Aus der Distanz erst konnte ich sehen, dass Vater und Sohn im Partnerlook gekleidet waren: dreiviertellange, gelbfarbene Freizeithosen, die von breiten, rot-weißen Trägern gehalten wurden, dazu Trikots, die sie als Fans des 1. FSV Mainz 05 auswiesen. Selbstbei den Frisuren hatte man keine Unterschiede zugelassen und die Haare mit dem Viermillimeteraufsatz der Schneidemaschine kurz geschoren. Lediglich ihre Blickrichtung und natürlich die Körpermaße, unterschieden sie voneinander. Während Johannes nach unten blickte, schaute sein Vater nach oben. Die Dramaturgie ihres Aussehens und ihrer Gebärden erinnerte an die eines Stummfilmes – Pat und Patachon, schmunzelte ich innerlich.
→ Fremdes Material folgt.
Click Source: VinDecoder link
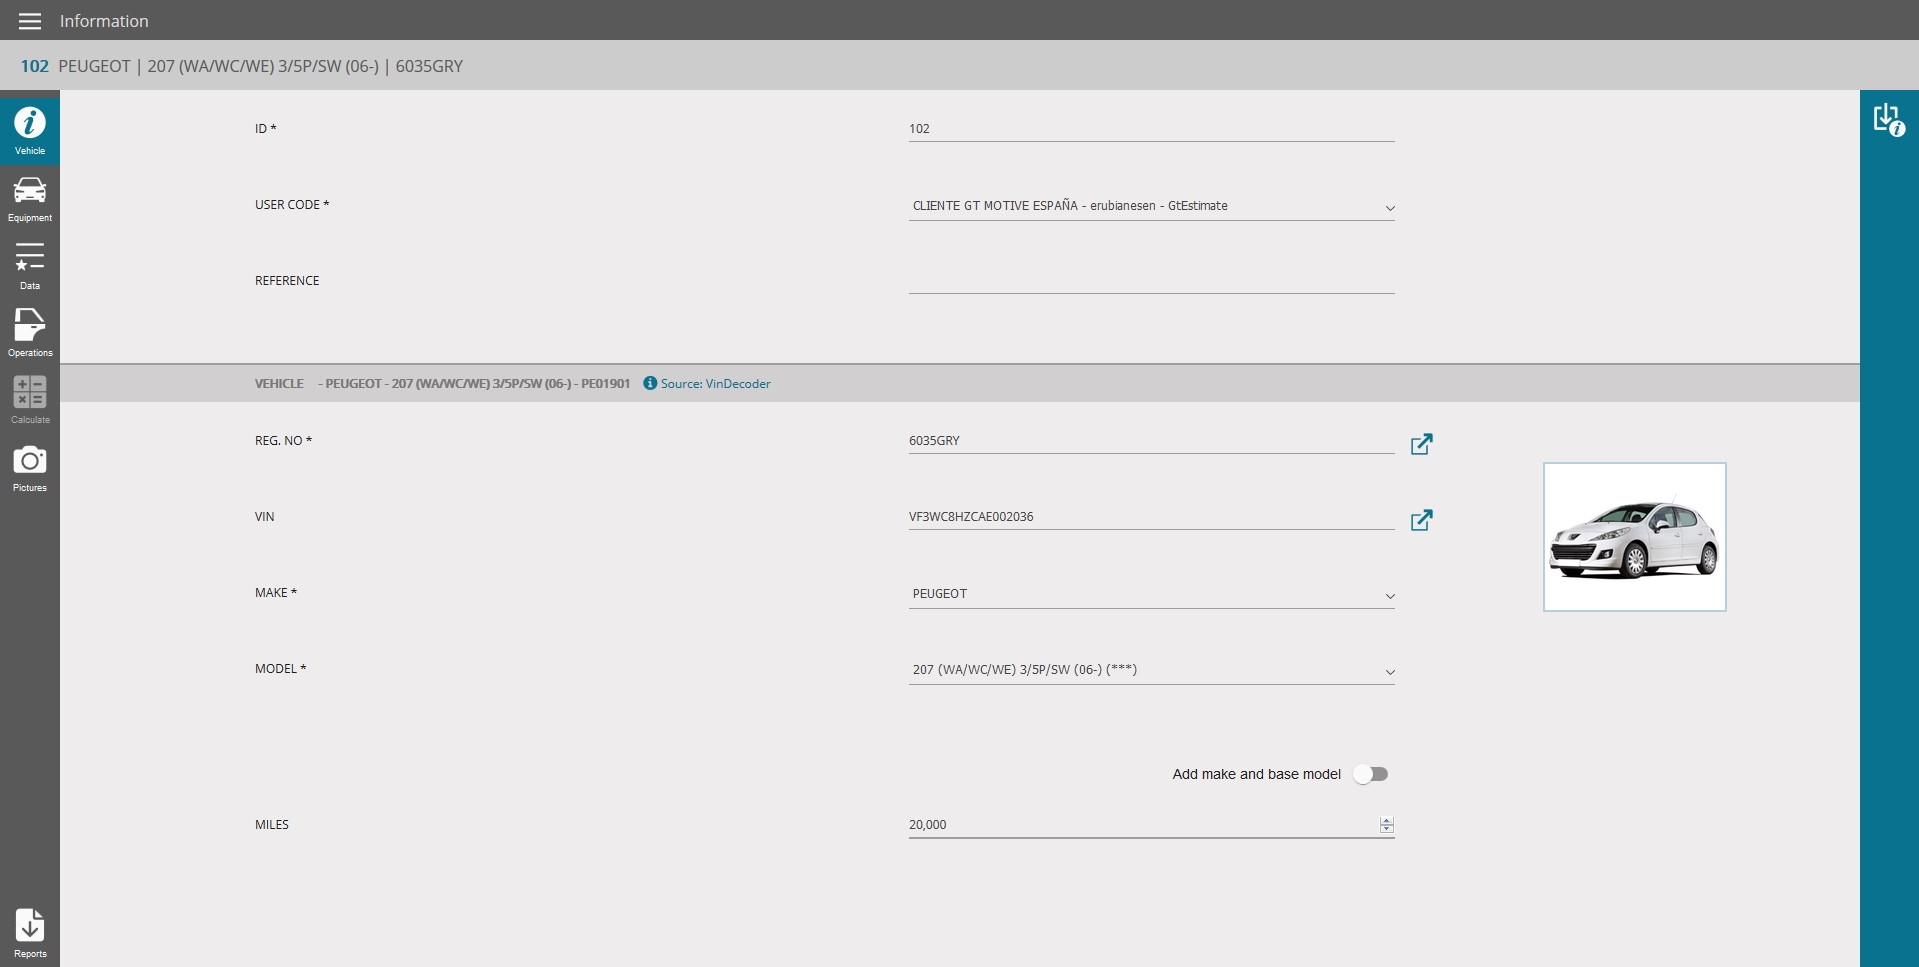 [x=714, y=384]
In diesem Stadium des Geschehens hatte die ganze Sache immer noch einen gewissen Unterhaltungswert für mich.

Johannes deutete jetzt aufgeregt auf eine Stelle innerhalb des ringförmigen Füntengitters. Es war ursprünglich dafür gedacht, ein kostbares Taufbecken zu schützen. Aber jetzt, was verbarg oder schützte es heute?

Beim Betreten der Kirche hatte ich mich auf die bereits im Kreis stehende Gruppe konzentriert und daher nur einen flüchtigen Blick auf die schwebende Skulptur geworfen. Jetzt im Nachhinein erinnerte ich mich, dass mir dabei auch aufgefallen war, dass darunter etwas Dunkelgraues drapiert lag, das wie ein wellenförmiger Bergrücken aussah.
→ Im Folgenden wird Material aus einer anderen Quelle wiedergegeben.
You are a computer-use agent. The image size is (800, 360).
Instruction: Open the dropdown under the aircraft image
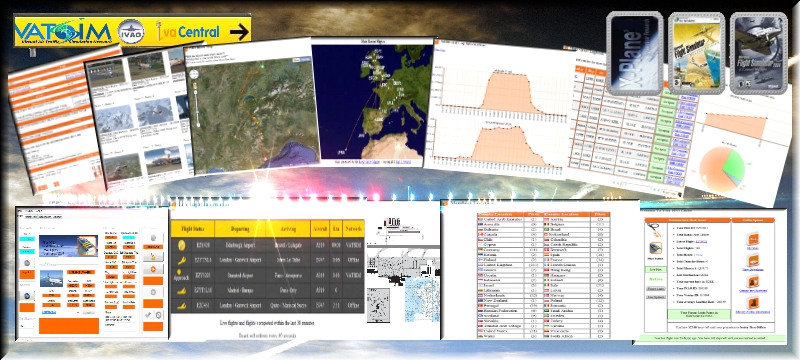pos(60,312)
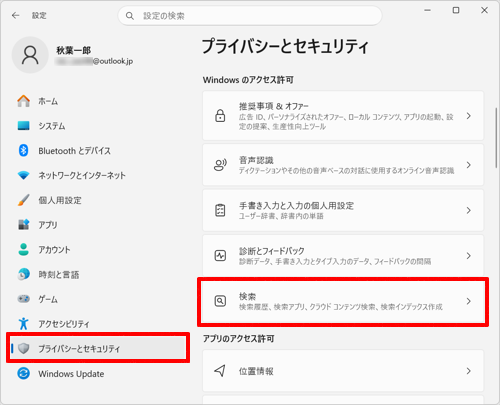Click the Windows Update icon

point(23,373)
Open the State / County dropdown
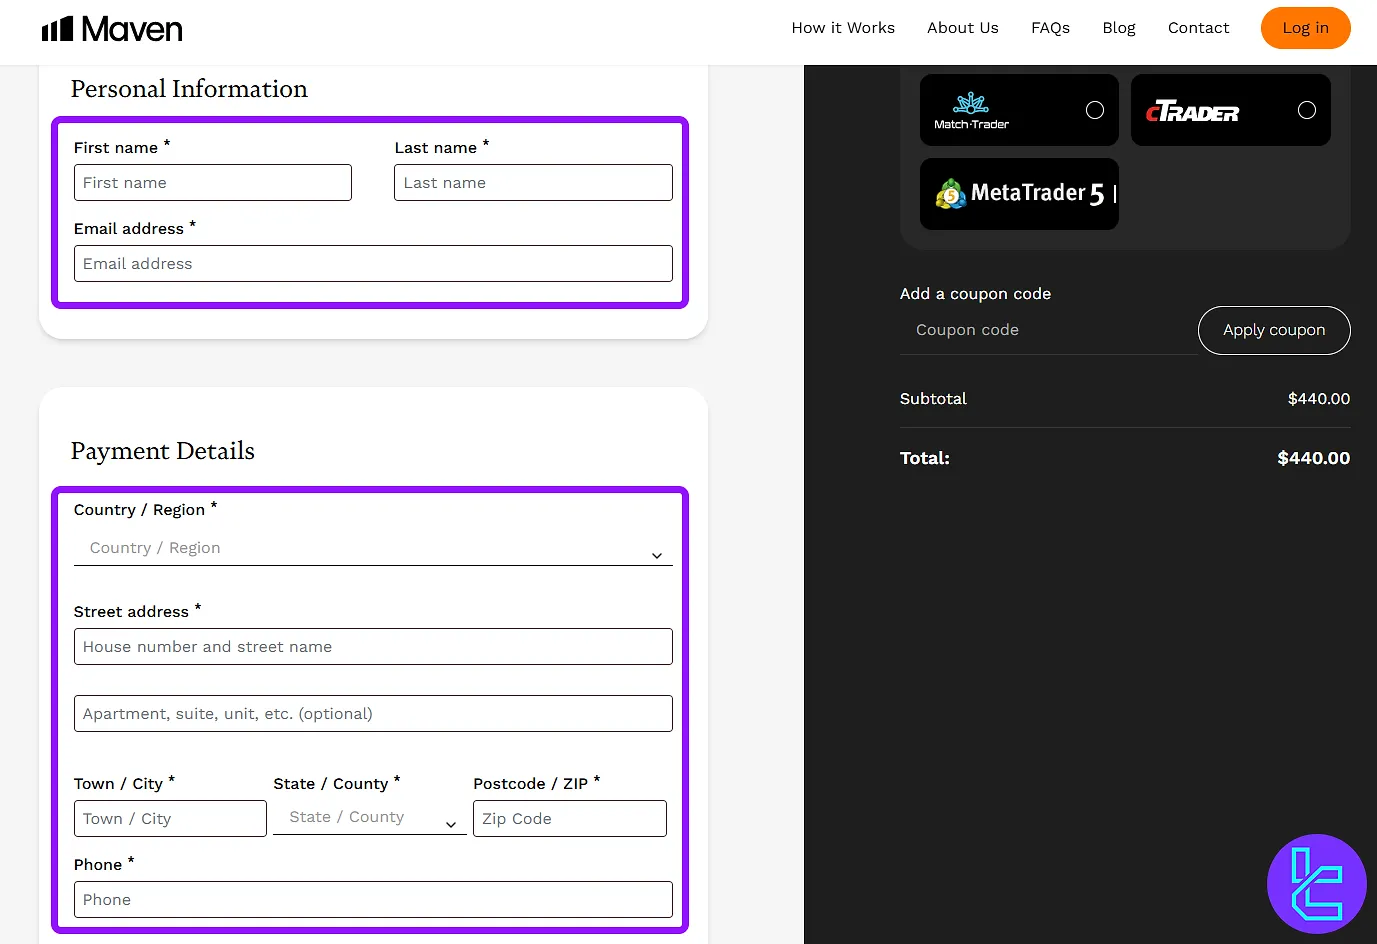1377x944 pixels. 369,818
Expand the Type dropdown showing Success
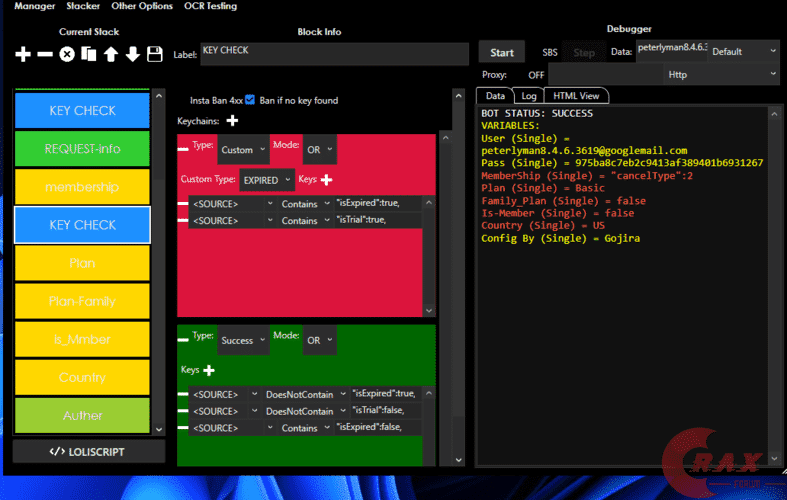 click(243, 340)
Was also hatte Johannes enthüllt, indem er die Wolldecke, die jetzt als Knäuel außerhalb des Ringgitters lag, zwischen zwei Stäben hindurchgezogen hatte?
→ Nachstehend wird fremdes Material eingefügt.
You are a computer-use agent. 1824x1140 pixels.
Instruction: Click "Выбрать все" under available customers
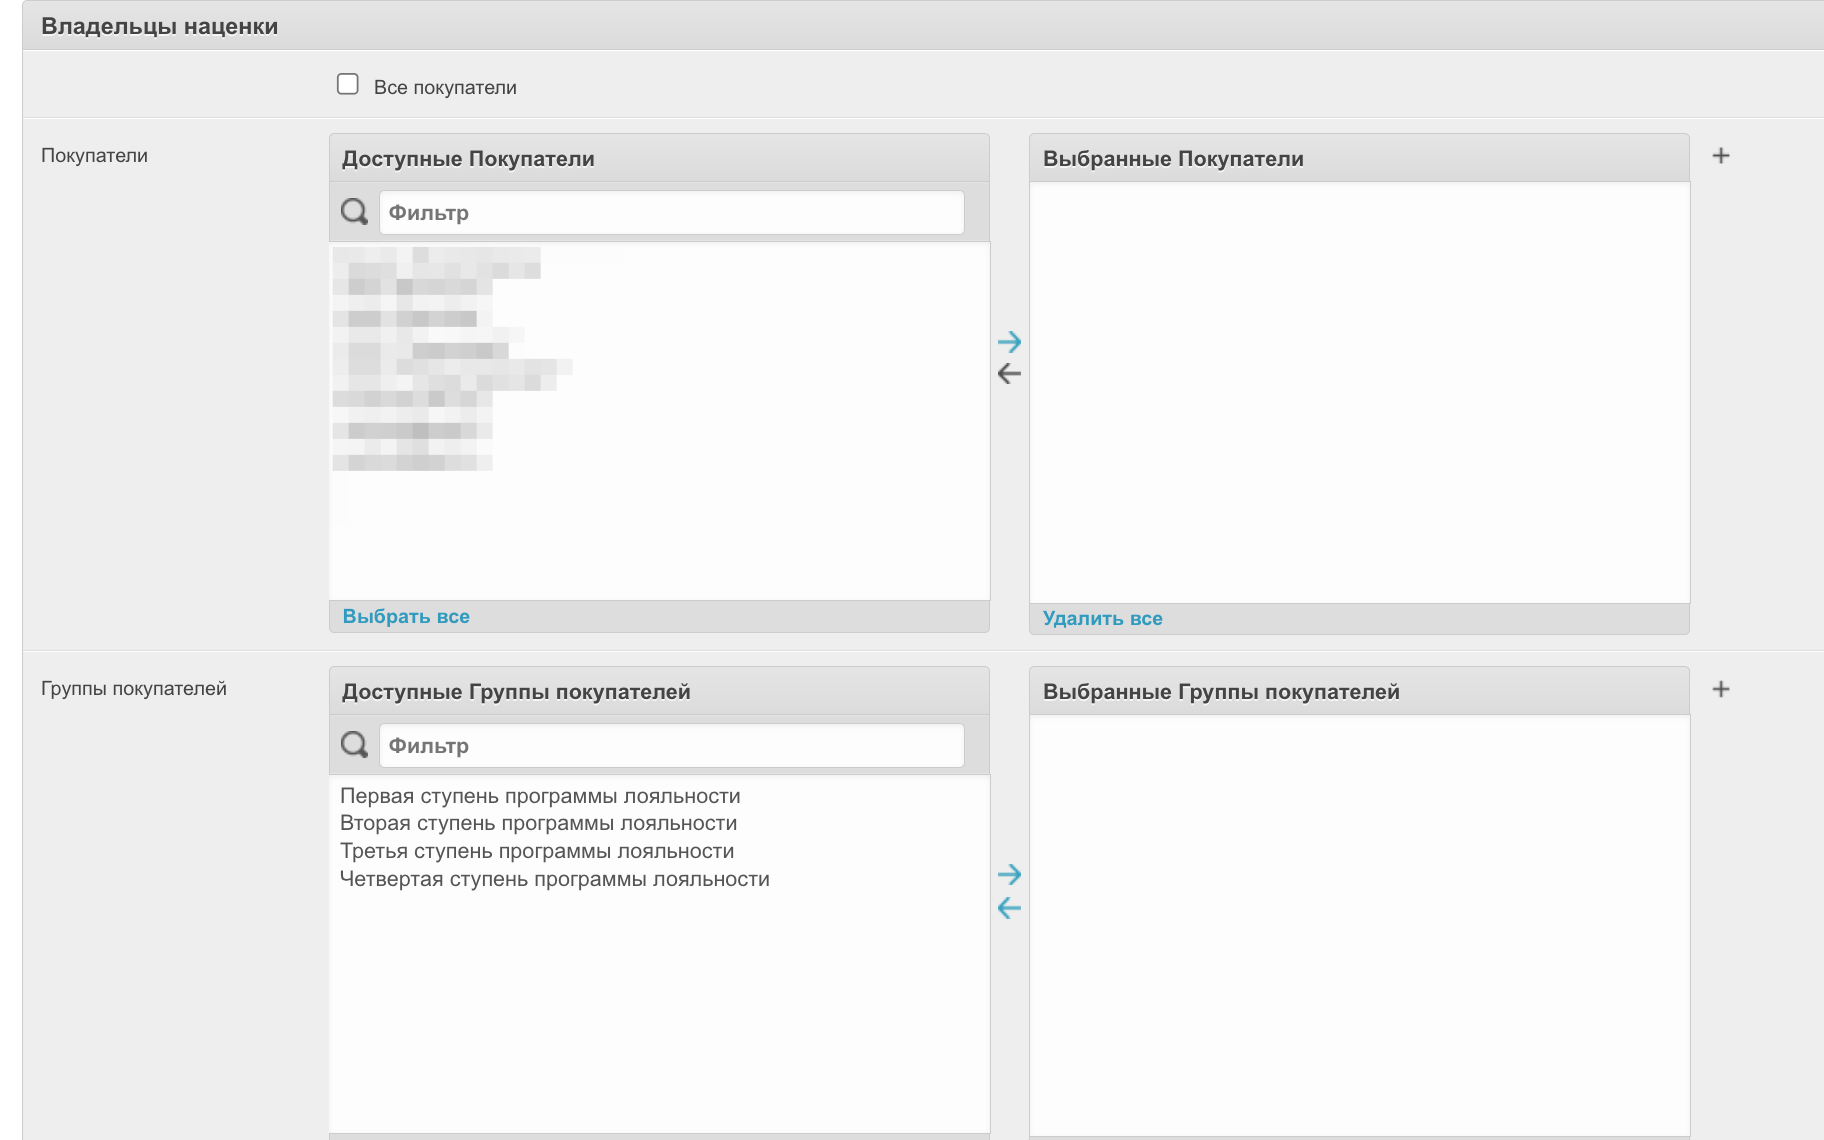point(406,617)
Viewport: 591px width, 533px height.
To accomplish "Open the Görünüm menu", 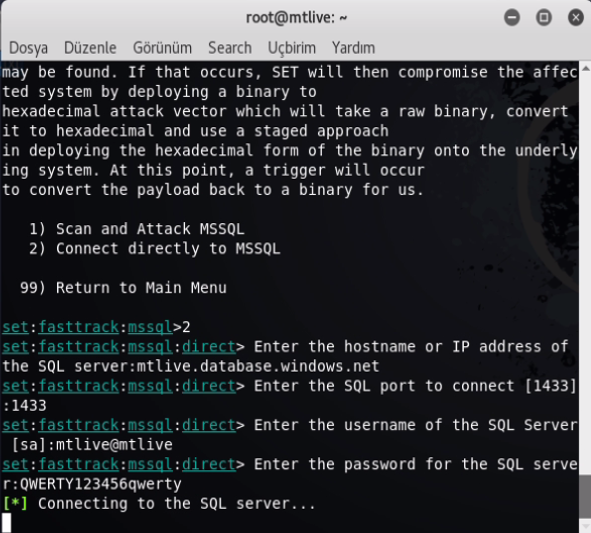I will pyautogui.click(x=162, y=48).
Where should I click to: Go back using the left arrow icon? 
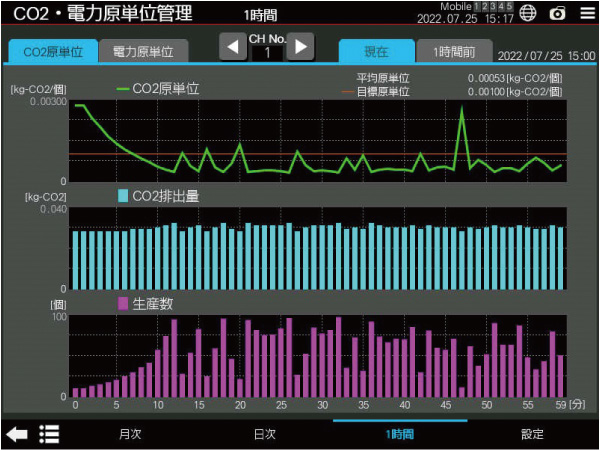pos(17,434)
Durch die schmiedeeisernen Stäbe konnte man nun selbst aus der Entfernung etwas erkennen, was in mir blitzartig ein Déjà vu auslöste. Niemals würde ich das Ereignis und das Datum vergessen: Es war der 16. Juli 2002, als ich aus ähnlicher Entfernung ein ebenso unidentifizierbares Bündel auf einem Acker ausgemacht hatte, das sich dann als der zerschmetterte und leblose Körper meines besten Freundes Horst Scheurer herausstellen sollte.

Und obwohl meine Gedanken in dem dramatischen Sog der Erinnerung strudelten, konnte ich doch gleichzeitig beobachten, wie Johannes seinen Vater am Ärmel zog, um dessen Blick, der fasziniert an der über ihm schwebenden Skulptur haftete, auf das Objekt am Boden zu lenken.

Widerwillig folgte er der stummen Aufforderung, stutzte, schüttelte ungläubig den Kopf, wischte sich über die Augen, so, als wollte er einen Albtraum auslöschen, blickte wieder nach oben, dann nach unten, erbleichte auf einen Schlag und trat schließlich einen Schritt zurück. Seine rechte Hand fuhr mit einer fahrigen Bewegung zum Mund, die linke packte Johannes an der Schulter. Er zog den Kleinen, rückwärts taumelnd, in unsere Richtung.

Ich hatte mich aus der erstarrten Gruppe gelöst und war auf ihn zugegangen. Mit irrem Blick starrte er mich an, drehte sich dann aber weiter zu der immer noch sprachlosen und entsetzten Gruppe, deutete auf das Gitter und stammelte „da … da … die ist tatsächlich tot … mausetot” und fügte fast entschuldigend, mit leiser Stimme hinzu, „ich habe so etwas ja noch nie erlebt.”

Wieder einmal, schoss es mir durch den Kopf, wieder einmal war ich früher an einem Tatort, als die Polizei. Ich hoffte nur, dass das nicht zu einer notorischen Bestimmung wurde.

Die Tote lag auf dem Rücken, genau unter Der Schwebende. So stirbt man nicht freiwillig und auch nicht durch einen Unfall, fuhr es mir sofort durch den Sinn. Vor allen Dingen diese Frau nicht, nicht SIE!